Originally published: November 1, 2011
Last updated: December 20, 2011 - 3:20pm
As the CEO of Turkcell Group, Sureyya Ciliv sits at the helm of one of Europe's most important telecom giants. He is also a key player in the roaring Turkish economy. (Turkish GDP growth even outpaced China's earlier this year.) And that has put the 53-year-old executive in the position of offering some guidance to neighbors in the much-troubled Eurozone as well as to stagnating Western powers farther abroad. His idea? Privately funded investment in infrastructure.

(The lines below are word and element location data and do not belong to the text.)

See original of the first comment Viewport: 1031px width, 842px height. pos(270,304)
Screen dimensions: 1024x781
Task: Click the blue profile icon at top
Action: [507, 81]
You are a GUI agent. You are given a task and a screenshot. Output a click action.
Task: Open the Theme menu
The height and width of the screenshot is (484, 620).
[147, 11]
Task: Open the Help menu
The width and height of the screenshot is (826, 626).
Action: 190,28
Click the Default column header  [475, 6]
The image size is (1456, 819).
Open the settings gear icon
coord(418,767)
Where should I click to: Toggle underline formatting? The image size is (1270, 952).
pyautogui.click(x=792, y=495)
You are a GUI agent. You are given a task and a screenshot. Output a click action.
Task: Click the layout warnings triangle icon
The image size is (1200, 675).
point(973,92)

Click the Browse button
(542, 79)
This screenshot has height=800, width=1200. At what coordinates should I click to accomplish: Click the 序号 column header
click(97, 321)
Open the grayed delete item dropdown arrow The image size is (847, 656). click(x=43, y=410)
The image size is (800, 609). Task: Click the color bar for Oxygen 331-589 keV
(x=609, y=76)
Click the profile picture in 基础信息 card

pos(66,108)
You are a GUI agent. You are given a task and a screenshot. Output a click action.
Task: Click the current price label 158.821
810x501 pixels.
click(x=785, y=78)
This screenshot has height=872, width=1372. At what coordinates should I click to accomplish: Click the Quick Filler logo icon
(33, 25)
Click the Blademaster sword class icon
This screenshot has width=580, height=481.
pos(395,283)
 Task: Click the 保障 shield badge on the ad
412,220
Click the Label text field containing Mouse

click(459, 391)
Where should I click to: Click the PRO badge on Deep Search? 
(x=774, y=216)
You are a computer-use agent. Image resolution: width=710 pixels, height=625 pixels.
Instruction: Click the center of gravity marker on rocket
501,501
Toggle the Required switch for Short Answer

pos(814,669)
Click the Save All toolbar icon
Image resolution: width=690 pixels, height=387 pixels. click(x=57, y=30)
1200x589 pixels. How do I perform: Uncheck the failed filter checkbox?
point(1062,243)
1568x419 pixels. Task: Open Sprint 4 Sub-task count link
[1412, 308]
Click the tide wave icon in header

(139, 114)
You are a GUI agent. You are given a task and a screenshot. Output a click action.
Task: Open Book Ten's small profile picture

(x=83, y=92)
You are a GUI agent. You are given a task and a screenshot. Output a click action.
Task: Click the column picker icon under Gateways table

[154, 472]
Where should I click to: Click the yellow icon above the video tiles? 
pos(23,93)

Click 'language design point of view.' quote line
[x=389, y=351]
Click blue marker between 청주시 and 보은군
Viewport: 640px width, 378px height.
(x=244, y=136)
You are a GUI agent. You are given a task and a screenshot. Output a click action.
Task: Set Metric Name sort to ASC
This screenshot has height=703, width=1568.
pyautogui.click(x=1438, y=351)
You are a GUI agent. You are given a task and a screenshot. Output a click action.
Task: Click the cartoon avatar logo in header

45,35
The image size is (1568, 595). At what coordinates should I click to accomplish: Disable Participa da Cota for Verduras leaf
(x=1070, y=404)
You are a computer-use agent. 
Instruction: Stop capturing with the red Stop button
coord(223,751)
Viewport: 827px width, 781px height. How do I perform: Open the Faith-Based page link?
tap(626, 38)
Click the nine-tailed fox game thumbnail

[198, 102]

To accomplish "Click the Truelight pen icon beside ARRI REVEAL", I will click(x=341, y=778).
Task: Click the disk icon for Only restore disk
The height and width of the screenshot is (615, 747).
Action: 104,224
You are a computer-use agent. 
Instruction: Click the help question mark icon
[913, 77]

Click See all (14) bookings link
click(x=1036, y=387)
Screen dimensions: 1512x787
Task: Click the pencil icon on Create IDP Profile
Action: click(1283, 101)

Ciliv has the clout to be doling out advice. Since he was made CEO four years ago, Turkcell has grown from 44.9 million subscribers to 61.7 million in Turkey and eight other countries in the region. Ciliv pushed Turkcell into new markets, most recently Germany, while building on positions through its Fintur subsidiary and others. Overall, Turkcell leads the market in Turkey, Kazakhstan, Azerbaijan, Georgia and Northern Cyprus. It also has toeholds in Ukraine, Belarus and Moldova. In an August study, Turkcell's data download speeds in Turkey for phones on its 3G network were rated the fastest for those of 53 industrial nations -- including ones in North America -- by telecom giant Ericsson. Now plugged into his home country's centers of power, Ciliv spent many years in the United States, graduating from Harvard Business School in 1983 before co-founding an information management solutions company, Novasoft Systems. He left Novasoft in 1997 to head up Microsoft's operations in Turkey. By 2000, he'd risen to an executive role in worldwide sales and marketing back in Redmond, WA. He's been CEO of Turkcell, based in Istanbul, since January 2007.